Records from a dataset

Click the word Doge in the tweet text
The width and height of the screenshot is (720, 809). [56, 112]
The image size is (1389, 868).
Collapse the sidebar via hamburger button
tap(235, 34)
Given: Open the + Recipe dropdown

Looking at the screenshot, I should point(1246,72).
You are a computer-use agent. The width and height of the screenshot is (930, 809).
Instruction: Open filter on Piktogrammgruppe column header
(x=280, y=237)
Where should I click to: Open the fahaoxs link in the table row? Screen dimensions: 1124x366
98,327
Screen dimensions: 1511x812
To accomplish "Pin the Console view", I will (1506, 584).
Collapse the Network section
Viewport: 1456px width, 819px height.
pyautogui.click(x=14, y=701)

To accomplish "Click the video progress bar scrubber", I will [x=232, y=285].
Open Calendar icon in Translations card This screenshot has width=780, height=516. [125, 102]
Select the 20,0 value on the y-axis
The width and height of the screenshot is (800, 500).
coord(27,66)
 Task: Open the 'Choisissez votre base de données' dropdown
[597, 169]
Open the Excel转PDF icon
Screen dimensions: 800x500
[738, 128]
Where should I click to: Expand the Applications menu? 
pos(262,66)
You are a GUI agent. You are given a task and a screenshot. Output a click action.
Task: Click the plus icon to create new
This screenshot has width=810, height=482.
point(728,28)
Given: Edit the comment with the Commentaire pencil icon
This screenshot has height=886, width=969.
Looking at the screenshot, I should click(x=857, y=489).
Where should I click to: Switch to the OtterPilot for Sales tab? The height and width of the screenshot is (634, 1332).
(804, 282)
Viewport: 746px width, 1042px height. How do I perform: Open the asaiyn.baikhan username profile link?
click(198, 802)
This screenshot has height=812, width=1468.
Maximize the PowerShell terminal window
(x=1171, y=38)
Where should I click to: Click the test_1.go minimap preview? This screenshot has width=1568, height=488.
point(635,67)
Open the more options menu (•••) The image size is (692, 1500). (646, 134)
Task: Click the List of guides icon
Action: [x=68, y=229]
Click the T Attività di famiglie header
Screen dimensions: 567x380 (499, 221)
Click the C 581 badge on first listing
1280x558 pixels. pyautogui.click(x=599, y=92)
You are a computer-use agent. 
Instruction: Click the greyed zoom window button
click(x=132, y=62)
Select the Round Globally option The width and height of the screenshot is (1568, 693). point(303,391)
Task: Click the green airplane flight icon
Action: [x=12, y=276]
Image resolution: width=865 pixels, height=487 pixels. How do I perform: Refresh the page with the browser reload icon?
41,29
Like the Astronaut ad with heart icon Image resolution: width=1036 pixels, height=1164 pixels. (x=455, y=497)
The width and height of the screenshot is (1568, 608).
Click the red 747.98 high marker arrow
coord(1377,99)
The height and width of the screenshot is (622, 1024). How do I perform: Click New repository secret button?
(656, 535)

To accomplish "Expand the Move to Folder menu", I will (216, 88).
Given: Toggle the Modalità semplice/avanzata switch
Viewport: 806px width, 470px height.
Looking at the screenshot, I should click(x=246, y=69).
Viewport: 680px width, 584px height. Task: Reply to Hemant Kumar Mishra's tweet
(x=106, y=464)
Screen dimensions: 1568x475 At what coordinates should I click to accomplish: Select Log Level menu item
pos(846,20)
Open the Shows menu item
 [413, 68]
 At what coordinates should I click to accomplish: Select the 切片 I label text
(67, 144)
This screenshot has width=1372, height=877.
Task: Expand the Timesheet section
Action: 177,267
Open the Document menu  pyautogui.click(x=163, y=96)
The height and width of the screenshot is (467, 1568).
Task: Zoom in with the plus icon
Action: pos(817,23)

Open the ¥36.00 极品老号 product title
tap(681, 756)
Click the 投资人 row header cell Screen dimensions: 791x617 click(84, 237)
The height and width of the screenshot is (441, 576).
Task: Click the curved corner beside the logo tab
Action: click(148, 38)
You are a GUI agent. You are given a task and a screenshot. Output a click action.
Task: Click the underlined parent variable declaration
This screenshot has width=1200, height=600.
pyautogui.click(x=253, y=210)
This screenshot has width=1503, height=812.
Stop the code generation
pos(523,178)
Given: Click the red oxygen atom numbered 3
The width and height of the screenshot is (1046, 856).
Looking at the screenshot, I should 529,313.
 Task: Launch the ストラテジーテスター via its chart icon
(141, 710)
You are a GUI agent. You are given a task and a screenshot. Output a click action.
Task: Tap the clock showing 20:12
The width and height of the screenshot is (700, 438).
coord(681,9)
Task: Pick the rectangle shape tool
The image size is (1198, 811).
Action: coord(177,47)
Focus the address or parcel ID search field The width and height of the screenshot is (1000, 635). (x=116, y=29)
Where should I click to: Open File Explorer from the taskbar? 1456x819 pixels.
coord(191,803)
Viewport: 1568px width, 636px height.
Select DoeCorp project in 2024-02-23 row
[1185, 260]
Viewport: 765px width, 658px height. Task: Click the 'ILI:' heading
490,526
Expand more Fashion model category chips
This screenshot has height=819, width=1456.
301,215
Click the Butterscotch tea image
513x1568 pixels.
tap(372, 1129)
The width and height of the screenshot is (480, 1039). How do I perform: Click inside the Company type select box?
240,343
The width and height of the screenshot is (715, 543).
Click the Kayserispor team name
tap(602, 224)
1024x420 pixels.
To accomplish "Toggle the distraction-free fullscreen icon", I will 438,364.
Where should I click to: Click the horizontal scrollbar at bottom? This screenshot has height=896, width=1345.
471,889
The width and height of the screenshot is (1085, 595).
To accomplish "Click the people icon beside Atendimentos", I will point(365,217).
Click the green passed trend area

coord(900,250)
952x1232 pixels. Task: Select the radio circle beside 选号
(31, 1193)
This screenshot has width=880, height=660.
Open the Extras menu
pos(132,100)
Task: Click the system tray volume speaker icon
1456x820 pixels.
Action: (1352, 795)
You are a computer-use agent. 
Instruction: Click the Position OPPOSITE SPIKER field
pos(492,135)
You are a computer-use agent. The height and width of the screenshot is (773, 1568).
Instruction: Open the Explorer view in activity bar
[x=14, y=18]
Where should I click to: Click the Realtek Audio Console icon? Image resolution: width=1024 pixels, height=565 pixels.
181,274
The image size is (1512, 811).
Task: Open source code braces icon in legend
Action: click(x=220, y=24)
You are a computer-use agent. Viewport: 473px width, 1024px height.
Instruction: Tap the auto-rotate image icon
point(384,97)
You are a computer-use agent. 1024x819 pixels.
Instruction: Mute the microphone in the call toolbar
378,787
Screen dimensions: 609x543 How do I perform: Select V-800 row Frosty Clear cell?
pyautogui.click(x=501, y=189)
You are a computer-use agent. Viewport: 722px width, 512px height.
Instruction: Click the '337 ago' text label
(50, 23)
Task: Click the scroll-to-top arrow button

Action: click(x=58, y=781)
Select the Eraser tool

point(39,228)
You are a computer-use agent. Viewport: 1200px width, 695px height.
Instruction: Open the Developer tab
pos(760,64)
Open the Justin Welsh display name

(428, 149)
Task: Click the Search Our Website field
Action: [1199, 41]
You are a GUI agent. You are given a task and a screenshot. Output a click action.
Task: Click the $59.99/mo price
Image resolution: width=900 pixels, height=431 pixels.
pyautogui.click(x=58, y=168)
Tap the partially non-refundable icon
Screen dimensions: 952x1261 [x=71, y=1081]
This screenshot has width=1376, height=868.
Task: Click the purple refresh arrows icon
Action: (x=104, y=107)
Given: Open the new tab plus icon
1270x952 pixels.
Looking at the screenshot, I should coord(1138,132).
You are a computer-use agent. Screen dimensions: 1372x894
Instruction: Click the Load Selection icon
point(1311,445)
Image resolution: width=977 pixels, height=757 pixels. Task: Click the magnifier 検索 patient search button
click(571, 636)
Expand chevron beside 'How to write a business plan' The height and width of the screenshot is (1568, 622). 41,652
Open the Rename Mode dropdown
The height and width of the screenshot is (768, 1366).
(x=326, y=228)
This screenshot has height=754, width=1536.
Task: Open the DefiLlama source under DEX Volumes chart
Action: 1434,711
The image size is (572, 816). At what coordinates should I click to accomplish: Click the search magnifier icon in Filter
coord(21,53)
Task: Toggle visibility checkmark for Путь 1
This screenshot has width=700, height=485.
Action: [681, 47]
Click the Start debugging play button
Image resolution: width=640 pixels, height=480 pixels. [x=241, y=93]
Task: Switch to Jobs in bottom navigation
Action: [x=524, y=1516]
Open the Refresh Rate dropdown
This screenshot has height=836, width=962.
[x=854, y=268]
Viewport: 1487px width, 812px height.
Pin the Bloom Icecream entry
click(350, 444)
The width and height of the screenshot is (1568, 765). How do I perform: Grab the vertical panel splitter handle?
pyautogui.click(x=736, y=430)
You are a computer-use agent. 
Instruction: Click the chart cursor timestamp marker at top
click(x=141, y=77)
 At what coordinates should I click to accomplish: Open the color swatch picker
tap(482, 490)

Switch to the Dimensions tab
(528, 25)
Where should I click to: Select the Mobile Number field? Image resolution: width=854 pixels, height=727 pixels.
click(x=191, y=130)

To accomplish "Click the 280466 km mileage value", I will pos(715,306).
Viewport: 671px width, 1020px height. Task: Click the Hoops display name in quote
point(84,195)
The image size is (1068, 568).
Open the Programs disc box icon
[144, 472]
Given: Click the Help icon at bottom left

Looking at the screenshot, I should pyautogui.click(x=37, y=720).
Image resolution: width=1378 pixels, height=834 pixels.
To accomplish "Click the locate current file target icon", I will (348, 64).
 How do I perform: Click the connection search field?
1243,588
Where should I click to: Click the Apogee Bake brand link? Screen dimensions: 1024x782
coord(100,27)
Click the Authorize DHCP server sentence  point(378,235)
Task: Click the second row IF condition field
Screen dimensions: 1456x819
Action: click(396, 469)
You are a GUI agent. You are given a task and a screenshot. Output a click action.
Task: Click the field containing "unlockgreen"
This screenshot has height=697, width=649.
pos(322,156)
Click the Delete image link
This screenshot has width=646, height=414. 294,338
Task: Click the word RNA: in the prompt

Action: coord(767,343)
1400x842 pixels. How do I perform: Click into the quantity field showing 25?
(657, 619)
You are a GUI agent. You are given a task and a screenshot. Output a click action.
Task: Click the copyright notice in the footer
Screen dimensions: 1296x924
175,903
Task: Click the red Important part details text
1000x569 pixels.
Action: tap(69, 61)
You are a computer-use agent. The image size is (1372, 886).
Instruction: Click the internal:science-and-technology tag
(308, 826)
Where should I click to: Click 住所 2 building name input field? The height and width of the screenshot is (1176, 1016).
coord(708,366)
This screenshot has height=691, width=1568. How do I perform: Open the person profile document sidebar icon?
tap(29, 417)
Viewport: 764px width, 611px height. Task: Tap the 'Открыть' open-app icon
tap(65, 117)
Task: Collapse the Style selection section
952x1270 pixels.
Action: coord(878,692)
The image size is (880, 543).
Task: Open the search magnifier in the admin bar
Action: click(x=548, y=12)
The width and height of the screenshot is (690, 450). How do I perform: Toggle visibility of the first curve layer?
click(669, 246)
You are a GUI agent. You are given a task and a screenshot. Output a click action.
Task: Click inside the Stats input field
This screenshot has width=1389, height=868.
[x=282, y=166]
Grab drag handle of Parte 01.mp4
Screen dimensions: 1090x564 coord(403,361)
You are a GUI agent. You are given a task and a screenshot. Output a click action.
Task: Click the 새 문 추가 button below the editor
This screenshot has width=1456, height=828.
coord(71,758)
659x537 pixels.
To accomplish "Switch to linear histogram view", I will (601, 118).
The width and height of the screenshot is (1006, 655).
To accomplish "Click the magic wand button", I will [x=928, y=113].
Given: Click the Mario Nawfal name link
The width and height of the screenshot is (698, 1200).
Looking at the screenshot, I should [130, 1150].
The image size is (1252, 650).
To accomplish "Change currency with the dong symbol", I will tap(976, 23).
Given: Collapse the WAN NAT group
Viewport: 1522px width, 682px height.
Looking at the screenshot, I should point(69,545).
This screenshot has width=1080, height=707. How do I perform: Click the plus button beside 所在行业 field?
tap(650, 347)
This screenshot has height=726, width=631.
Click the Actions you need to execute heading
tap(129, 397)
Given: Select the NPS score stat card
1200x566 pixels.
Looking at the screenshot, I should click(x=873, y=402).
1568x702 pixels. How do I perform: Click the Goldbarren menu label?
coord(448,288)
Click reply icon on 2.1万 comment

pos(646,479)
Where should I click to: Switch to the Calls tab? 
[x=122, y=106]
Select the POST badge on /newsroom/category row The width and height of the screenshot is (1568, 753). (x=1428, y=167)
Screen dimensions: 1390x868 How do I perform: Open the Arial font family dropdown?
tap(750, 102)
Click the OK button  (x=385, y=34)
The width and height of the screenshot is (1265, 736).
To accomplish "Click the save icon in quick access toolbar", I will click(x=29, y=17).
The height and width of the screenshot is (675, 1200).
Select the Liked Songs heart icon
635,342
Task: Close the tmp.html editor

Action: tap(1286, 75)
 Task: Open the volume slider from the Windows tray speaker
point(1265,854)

§ Exercise objective
Duplicate the data above, starting at the line that contains "Given: Click the red oxygen atom numbered 3" and continuing through the line that contains "coord(681,9)", with both of those lines included.

§ Exercise response
Given: Click the red oxygen atom numbered 3
The width and height of the screenshot is (1046, 856).
Looking at the screenshot, I should 529,313.
 Task: Launch the ストラテジーテスター via its chart icon
(141, 710)
You are a GUI agent. You are given a task and a screenshot. Output a click action.
Task: Tap the clock showing 20:12
The width and height of the screenshot is (700, 438).
coord(681,9)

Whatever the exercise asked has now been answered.